- **READING PASSAGE**:

Another key innovation - they show that you can model the extremely complex and unknown posterior distribution with a separate internal distribution in the model, which can be tuned, and then used to run inference.

This recognition model can be optimized using the lower bound estimator.

> The variational Bayesian (VB) approach involves the optimization of an approximation to the intractable posterior.

The inspiration behind the VAE approach from statistics. The variational Bayesian approach, which models a more complex distribution with a simpler one (like the Gaussian).

> Unfortunately, the common mean-field approach requires analytical solutions of expectations w.r.t. the approximate posterior, which are also intractable in the general case.

The usual approach to VB is the “mean-field” approach which involves calculating an expectation of conditional probabilities based on random variables sampled from a distribution - and as a result often involves integrating over CDFs which takes “analytical solutions” that are often intractable.

- **INFORMATION SUPPLIED**:
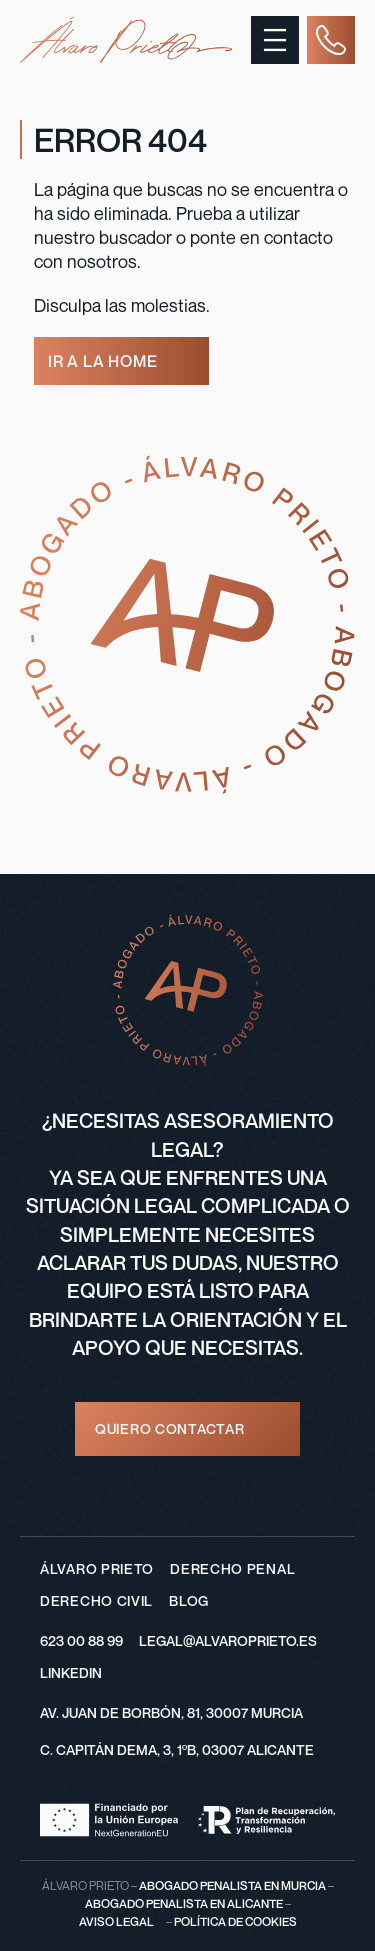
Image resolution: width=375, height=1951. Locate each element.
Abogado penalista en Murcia (232, 1885)
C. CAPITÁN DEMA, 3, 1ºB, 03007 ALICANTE (177, 1749)
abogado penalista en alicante (184, 1903)
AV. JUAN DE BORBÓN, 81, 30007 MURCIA (171, 1712)
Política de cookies (235, 1921)
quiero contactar (169, 1428)
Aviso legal (116, 1921)
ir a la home (103, 361)
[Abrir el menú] (275, 40)
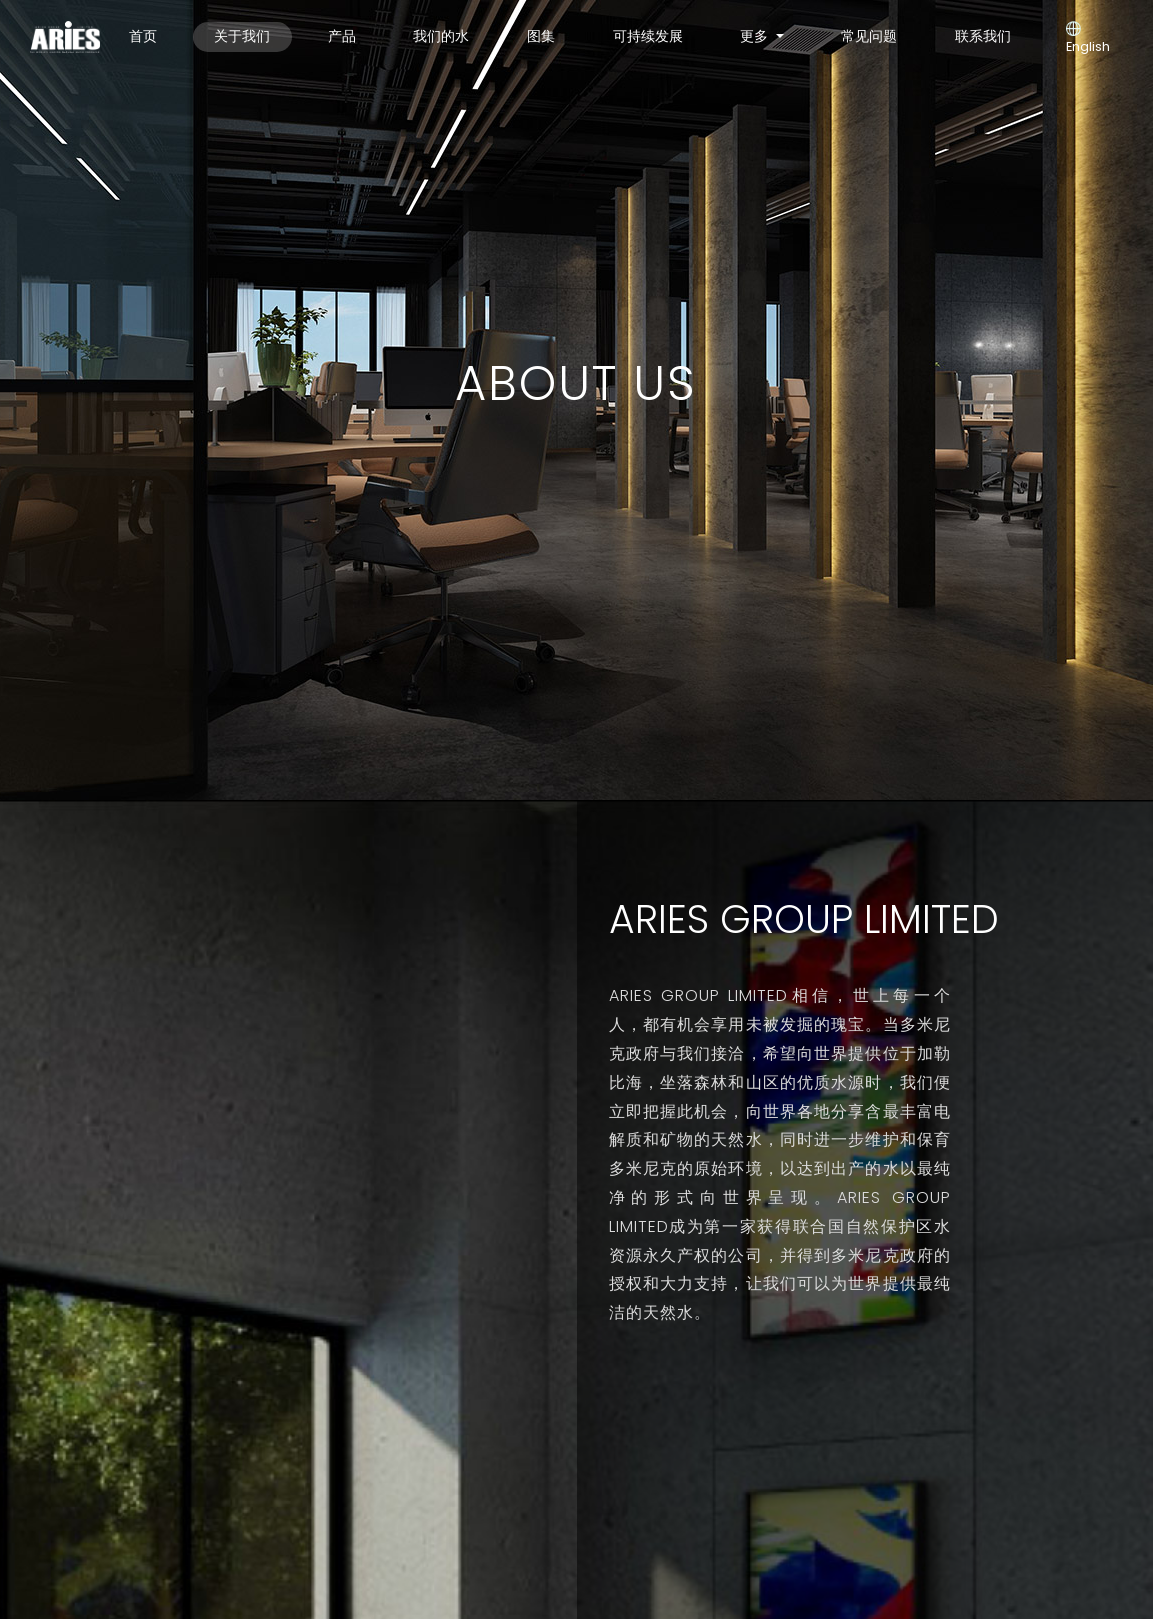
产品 (342, 36)
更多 (756, 36)
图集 (541, 36)
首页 (143, 36)
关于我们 (242, 36)
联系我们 (983, 36)
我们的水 (441, 36)
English (1088, 39)
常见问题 (869, 36)
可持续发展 (648, 36)
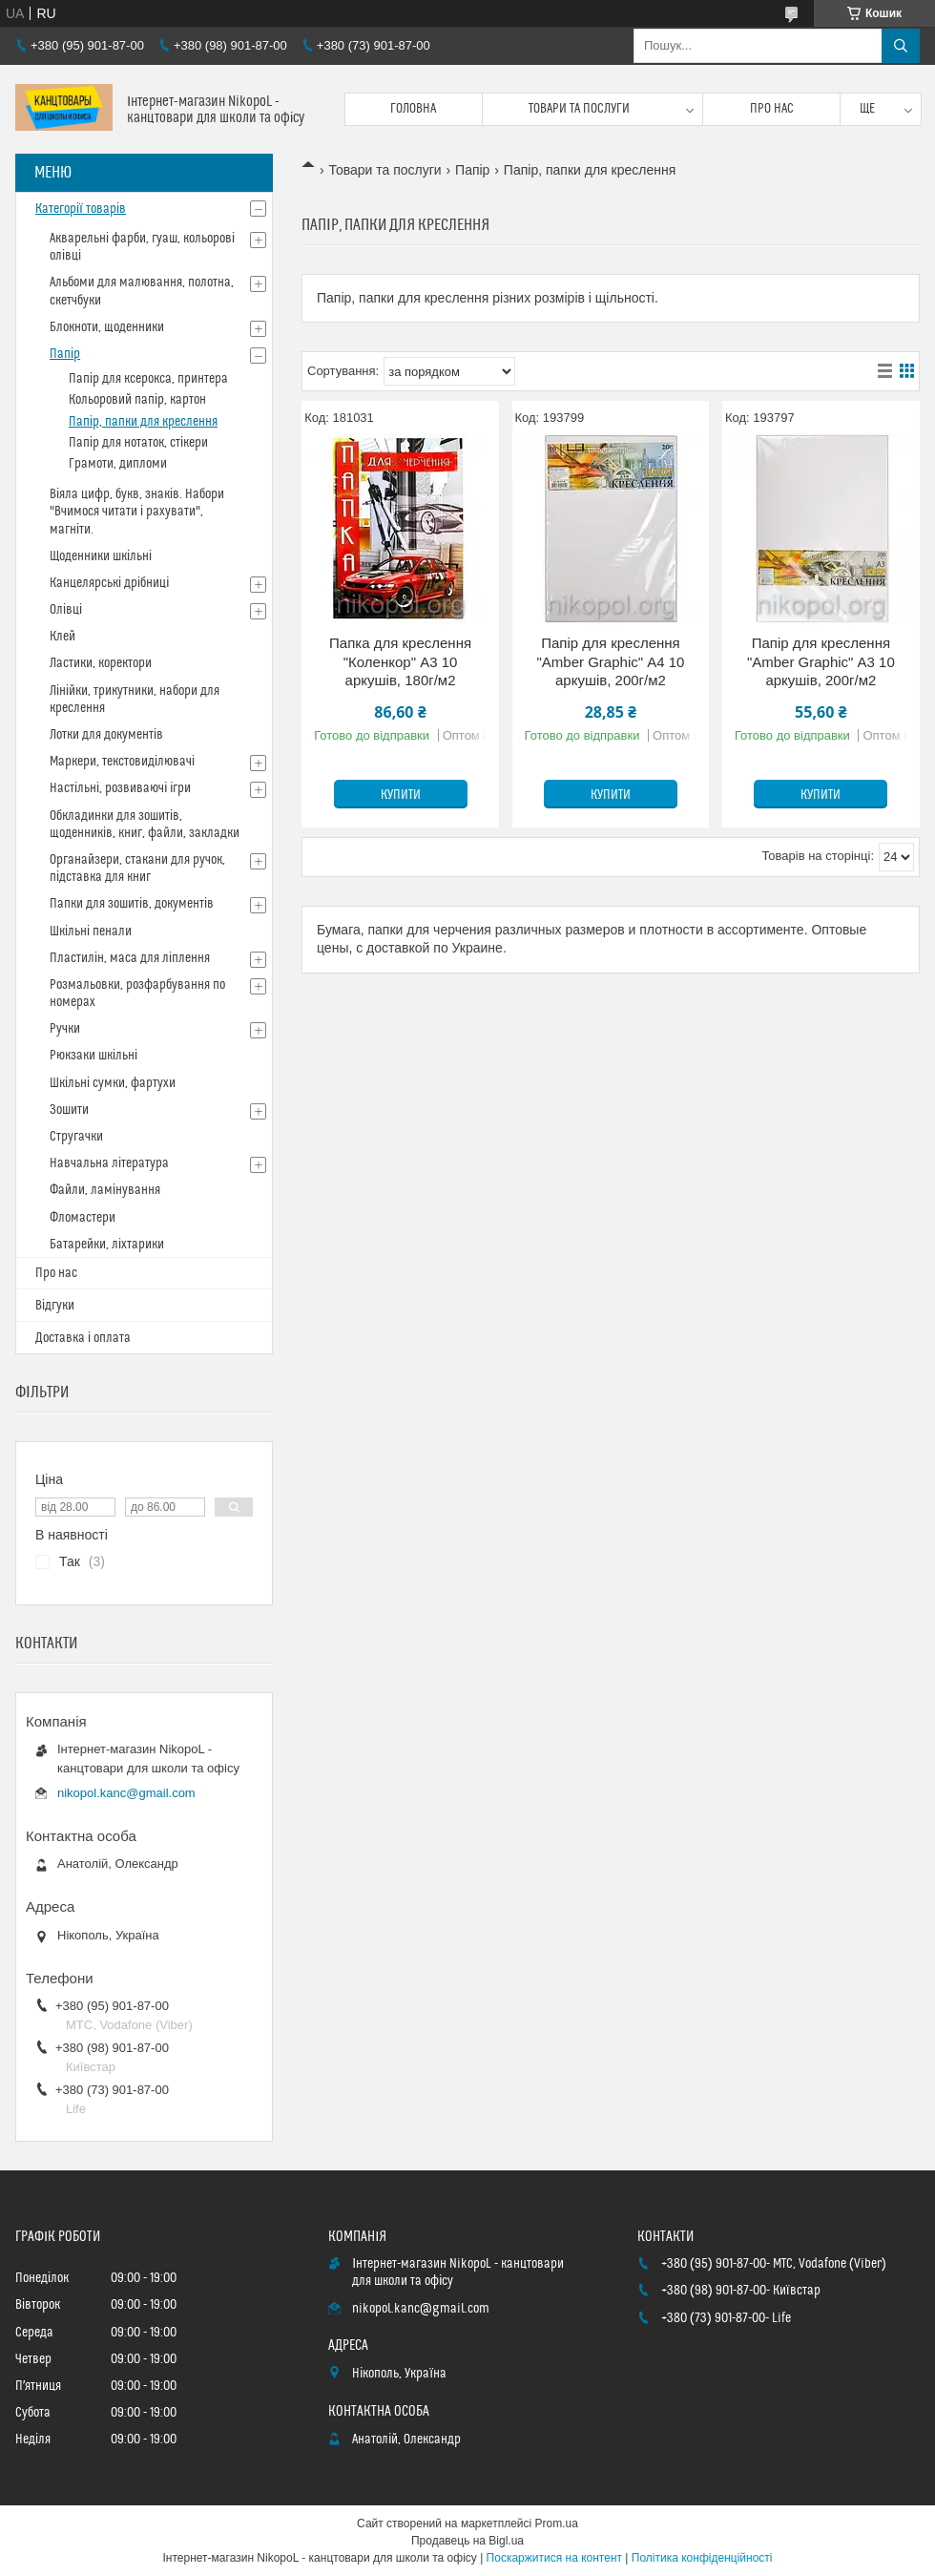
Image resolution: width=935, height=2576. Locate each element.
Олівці (66, 610)
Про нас (772, 108)
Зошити (69, 1110)
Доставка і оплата (83, 1338)
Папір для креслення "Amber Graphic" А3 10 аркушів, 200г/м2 (821, 661)
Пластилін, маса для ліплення (130, 958)
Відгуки (54, 1305)
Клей (62, 636)
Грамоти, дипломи (118, 463)
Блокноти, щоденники (107, 327)
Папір (472, 170)
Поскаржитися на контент (554, 2558)
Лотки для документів (106, 735)
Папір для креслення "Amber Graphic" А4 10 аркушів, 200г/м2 (611, 661)
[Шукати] (901, 46)
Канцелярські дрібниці (109, 583)
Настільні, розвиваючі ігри (120, 788)
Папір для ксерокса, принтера (148, 379)
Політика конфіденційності (702, 2558)
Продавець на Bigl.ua (467, 2540)
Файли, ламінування (105, 1190)
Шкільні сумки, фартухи (113, 1083)
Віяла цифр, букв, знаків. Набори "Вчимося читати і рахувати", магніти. (137, 511)
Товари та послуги (579, 108)
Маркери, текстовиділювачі (122, 761)
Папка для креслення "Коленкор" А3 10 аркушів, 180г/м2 (400, 661)
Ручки (65, 1029)
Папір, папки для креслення (143, 421)
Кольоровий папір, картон (137, 400)
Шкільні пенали (91, 931)
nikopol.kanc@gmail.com (126, 1793)
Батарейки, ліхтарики (107, 1244)
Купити (401, 795)
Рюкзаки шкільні (93, 1055)
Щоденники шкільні (101, 556)
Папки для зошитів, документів (132, 903)
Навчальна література (109, 1163)
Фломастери (82, 1217)
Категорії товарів (80, 209)
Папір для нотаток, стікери (138, 442)
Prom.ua (556, 2523)
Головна (413, 108)
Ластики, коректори (101, 663)
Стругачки (76, 1136)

- **GIVEN TASK 1**:
Which methods does the variational inference passage refer to by name as an "approach"?
- **GIVEN TASK 2**:
According to the variational inference passage, what can the recognition model be optimized with?
- **GIVEN TASK 3**:
Resume the variational inference passage from the point where it stops.
The items play no part in this work.

- **RESPONSE 1**:
The variational Bayesian (VB) approach, the VAE approach, and the mean-field approach.

- **RESPONSE 2**:
The lower bound estimator.

- **RESPONSE 3**:
> We show how a re-parameterization of the variational lower bound yields a simple differentiable unbiased estimator of the lower bound; this SGVB (Stochastic Gradient Variational Bayes) estimator can be used for efficient approximate posterior inference in almost any model with continuous latent variables and/or parameters, and is straightforward to optimize using standard stochastic gradient ascent techniques.

They introduce a new method that updates on this VB method to make it usable in stochastic gradient descent by addressing the problems brought up above.

> We propose the AutoEncoding VB (AEVB) algorithm. In the AEVB algorithm we make inference and learning especially efficient by using the SGVB estimator to optimize a recognition model that allows us to perform very efficient approximate posterior inference using simple ancestral sampling

They create a joint model where one part learns to form a recognition model that approximates the more complex data generating distribution, and then an inference model that samples from this distribution to reproduce the original values.

> Which in turn allows us to efficiently learn the model parameters, without the need of expensive iterative inference schemes (such as MCMC) per datapoint.

This architecture with both a recognition model and an inference model forces the recognition model to encode useful representations that can be reinterpreted back to the original data.

This method is far more efficient than previous methods that require long chains of compute like Markov Chain Monte Carlo to accomplish the same thing.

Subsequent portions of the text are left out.